Poloxamer 407 and Poloxamer 188 are both part of a family of surfactants called poloxamers, but they differ in their chemical structure, properties, and applications. Here’s a comparison of the two:
1. Chemical Structure
Poloxamer 407: Composed of a central hydrophobic (polypropylene oxide, PPO) block flanked by hydrophilic (polyethylene oxide, PEO) blocks. Its structure is PEO-PPO-PEO. The central PPO block has a higher molecular weight than that of Poloxamer 188, making it a more complex structure.
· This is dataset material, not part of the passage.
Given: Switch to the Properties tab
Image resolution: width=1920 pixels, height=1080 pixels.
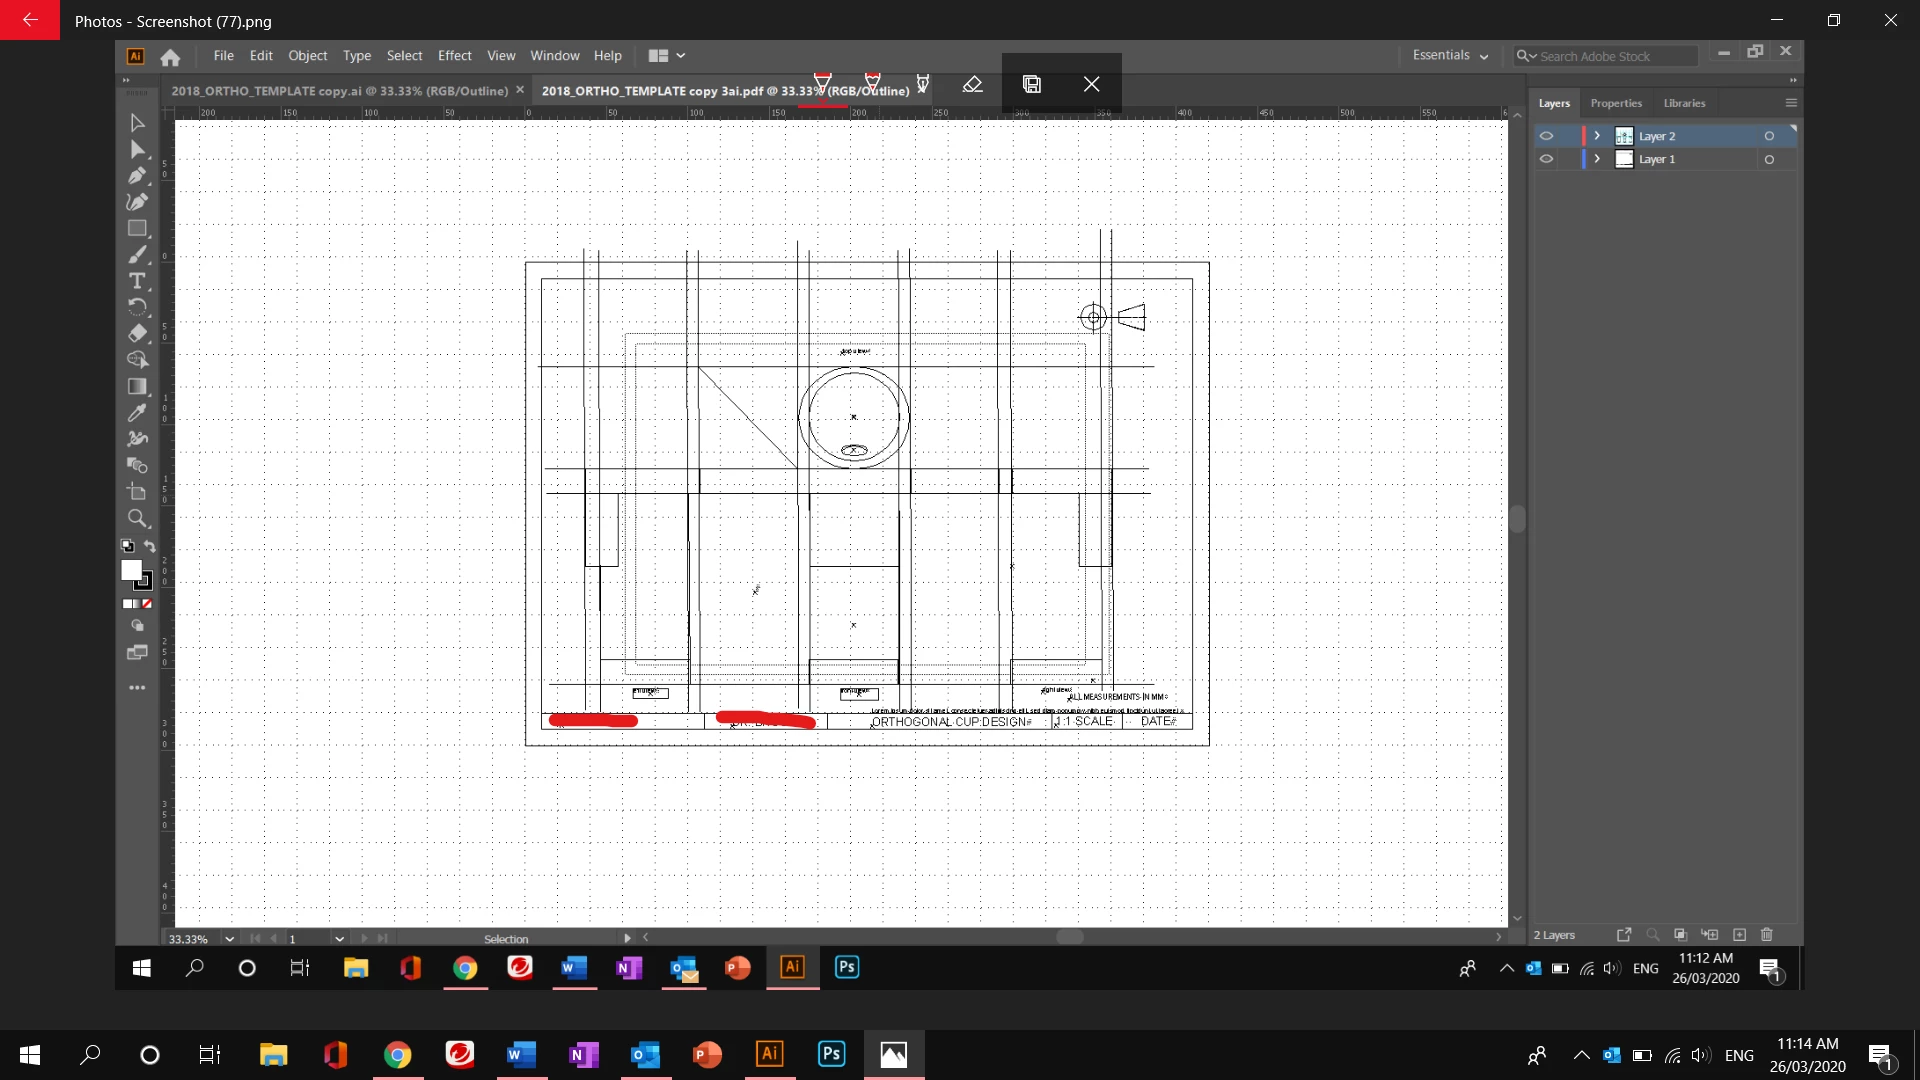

Poloxamer 188: Also has a PEO-PPO-PEO structure, but with a lower molecular weight of the central PPO block compared to Poloxamer 407, which influences its properties.
2. Physical Properties
Poloxamer 407:
- Forms gels in aqueous solutions at temperatures above its critical gelation temperature (CGT). Typically, its gelation occurs around 20-30°C.
- It is more effective in creating thermoreversible gels.
- Has higher viscosity than Poloxamer 188 when used in solution.
Poloxamer 188:
- Has a lower gelation temperature than Poloxamer 407 and does not form gels as readily as Poloxamer 407.
- It is more commonly used as a stabilizer or emulsifier.
- Lower viscosity compared to Poloxamer 407.
3. Applications
- Widely used in drug delivery systems, particularly for controlled or sustained release formulations.
- Due to its gel-forming properties, it’s useful in topical formulations and in injectable systems where a gel matrix is needed.
- Used in cosmetic formulations for skin care products, such as creams, lotions, and gels.
Poloxamer 188:
- Primarily used as a surfactant, stabilizer, and emulsifier in various pharmaceutical, cosmetic, and food products.
- Commonly used in the formulation of liposomes, emulsions, and suspensions.
- Also employed in the pharmaceutical industry as a solubilizer for poorly soluble drugs.
- It is less likely to form gels compared to Poloxamer 407, so its use is more focused on improving the solubility and stability of drugs in solution.
4. Safety and Biocompatibility
Both are generally considered safe for use in pharmaceuticals and cosmetics. However, the specific formulation and concentration used should always be considered to ensure safety and avoid irritation or adverse reactions.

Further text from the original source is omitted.